Na análise da proposta de Orçamento do Estado para 2017 (OE2017) hoje apresentada, o Conselho das Finanças Públicas (CFP) identifica duas preocupações - "a avaliação prudente da restrição de recursos no médio prazo e a análise e priorização da despesa pública" - que considera estarem "insuficientemente presentes na organização do plano orçamental para 2017".

A entidade liderada por Teodora Cardoso aponta dois argumentos: por um lado, "mais de dois terços do contributo das novas medidas de política definidas na proposta de OE2017 apenas neutraliza o impacto líquido sobre o saldo de medidas aprovadas no ano anterior" e, por outro, "a redução do défice prevista para 2017 decorre maioritariamente do impacto favorável de medidas de natureza temporária e de ganhos financeiros, além de expectativas com respeito ao cenário macroeconómico que ponderam insuficientemente o grau de incerteza vigente, tanto interna como internacionalmente".

Por isso, entende o CFP, continua "ausente um quadro de política económica que promova os ajustamentos, institucionais e estruturais, necessários para estimular os comportamentos capazes de assegurar o crescimento da economia", num contexto internacional marcado pela "rápida evolução tecnológica" e pela "incerteza política".

"O crescimento não pode resultar apenas de estímulos à procura interna"

Reiterando que "o crescimento não pode resultar apenas de estímulos à procura interna", o CFP defende que "a desejada mudança de comportamentos não resulta de acesso a financiamento e de medidas de política pontuais", as quais acabam por promover "decisões destinadas a tirar partido imediato dos benefícios, sem criar compromissos num horizonte mais longo" se não forem enquadradas numa "programação credível de médio prazo".

O CFP refere que as regras europeias exigem essa programação de médio prazo, mas considera que "continua, porém, a faltar assumi-lo e integrá-lo devidamente nas instituições nacionais, desse modo assegurando a efetiva capacidade destas para cumprir os compromissos em matéria de políticas públicas que os portugueses sufragaram".

Para o CFP, o encerramento do Procedimento dos Défices Excessivos (PDE) de Portugal em 2016 depende de "importantes desenvolvimentos orçamentais a ocorrer no último trimestre", como a recapitalização da CGD, considerando que a informação existente é "insuficiente". Na análise à proposta de Orçamento do Estado para 2017 , esta entidade explica que o encerramento do PDE com base na execução orçamental de 2016 está dependente de Portugal conseguir fechar este ano com um défice orçamental não ajustado inferior a 3% do Produto Interno Bruto (PIB), bem como da expectativa por parte da Comissão Europeia de que o país irá manter um défice abaixo desse valor de referência até 2018.

Défice dependente do efeito PERES e do impacto CGD

A instituição liderada por Teodora Cardoso acrescenta que a materialização de um défice inferior a 3% em 2016 "depende ainda de importantes desenvolvimentos orçamentais a ocorrer no último trimestre do ano", nomeadamente "o eventual impacto orçamental que a operação de recapitalização da CGD possa ter no registo em contas nacionais".

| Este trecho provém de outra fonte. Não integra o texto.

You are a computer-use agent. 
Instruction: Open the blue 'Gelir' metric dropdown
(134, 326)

Para o CFP, ainda é cedo para antecipar se o PDE será ou não encerrado este ano, uma vez que "a informação disponível é ainda insuficiente para permitir essa avaliação".

No entanto, o CFP admite que "este impacto desfavorável, a ocorrer, poderá ser parcialmente mitigado pelo efeito que o PERES [Programa Especial de Redução do Endividamento ao Estado] venha a ter na receita de 2016", um regime dirigido aos contribuintes com dívidas fiscais e contributivas que permite um perdão parcial ou total de juros e com o qual o Estado prevê arrecadar uma receita de 100 milhões de euros por ano durante a vigência do programa.

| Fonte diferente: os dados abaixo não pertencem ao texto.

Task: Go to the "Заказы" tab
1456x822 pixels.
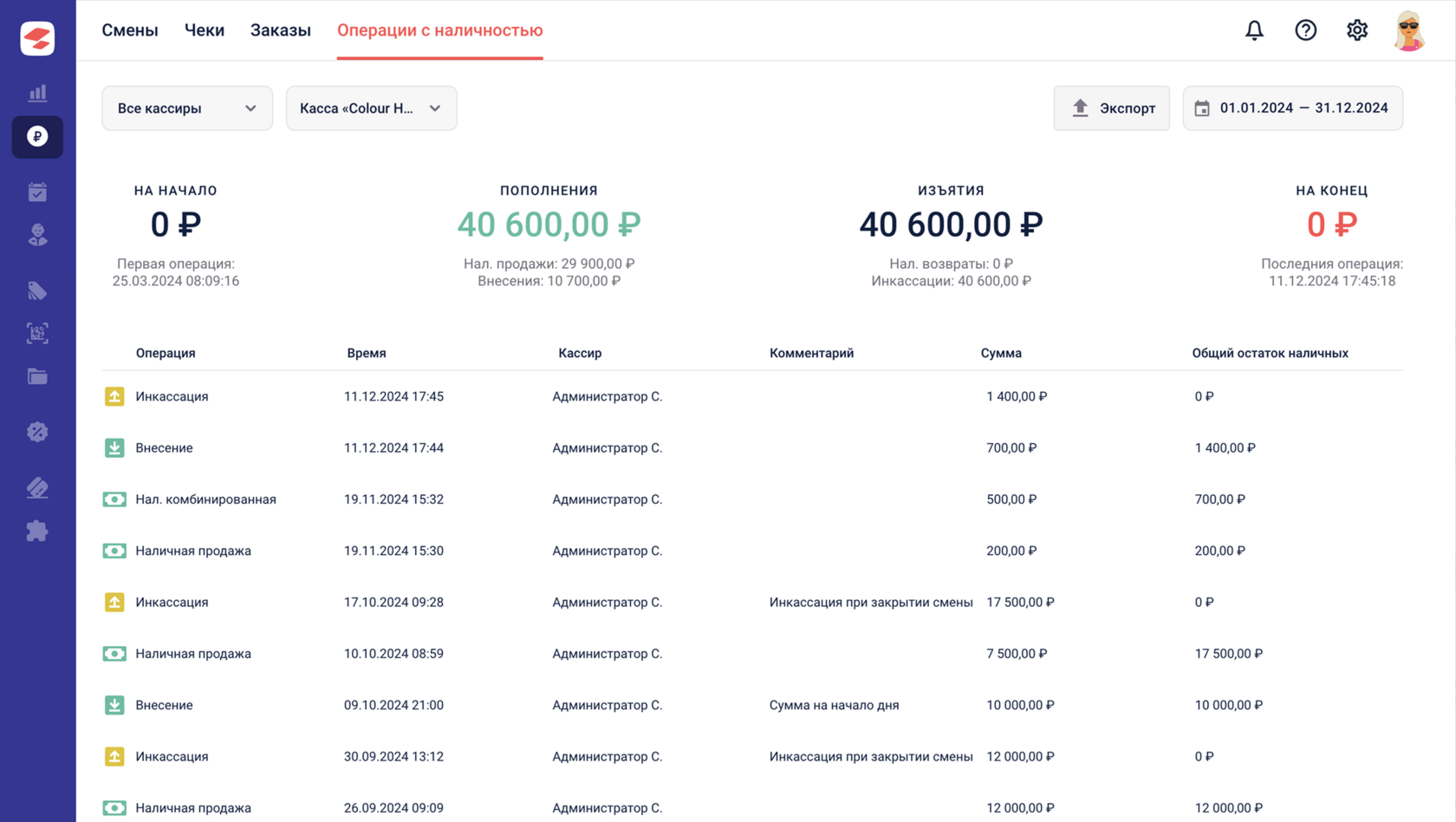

O CFP destaca ainda que a previsão para o défice nominal deste ano que o ministério de Mário Centeno incluiu na proposta de OE2017 é superior à prevista no OE2016 e no Programa de Estabilidade 2016, mas considera que se trata de "um resultado que, a confirmar-se, constitui um desvio ainda assim compatível com a flexibilização da meta orçamental estabelecida pelas autoridades europeias" (de um défice de 2,5% do PIB em 2016).

"A concretizar-se a estimativa do Ministério das Finanças para o saldo nominal (isto é, não ajustado), o desvio face ao objetivo do saldo para 2016 é de 0,2 pontos percentuais do PIB, uma atualização que constitui uma revisão em alta do défice de 2,2% para 2,4% do PIB", escreve ainda o CFP, destacando que esta estimativa "não tem em conta o eventual acréscimo de receita a obter com o PERES, nem o eventual impacto negativo da operação de recapitalização da CGD".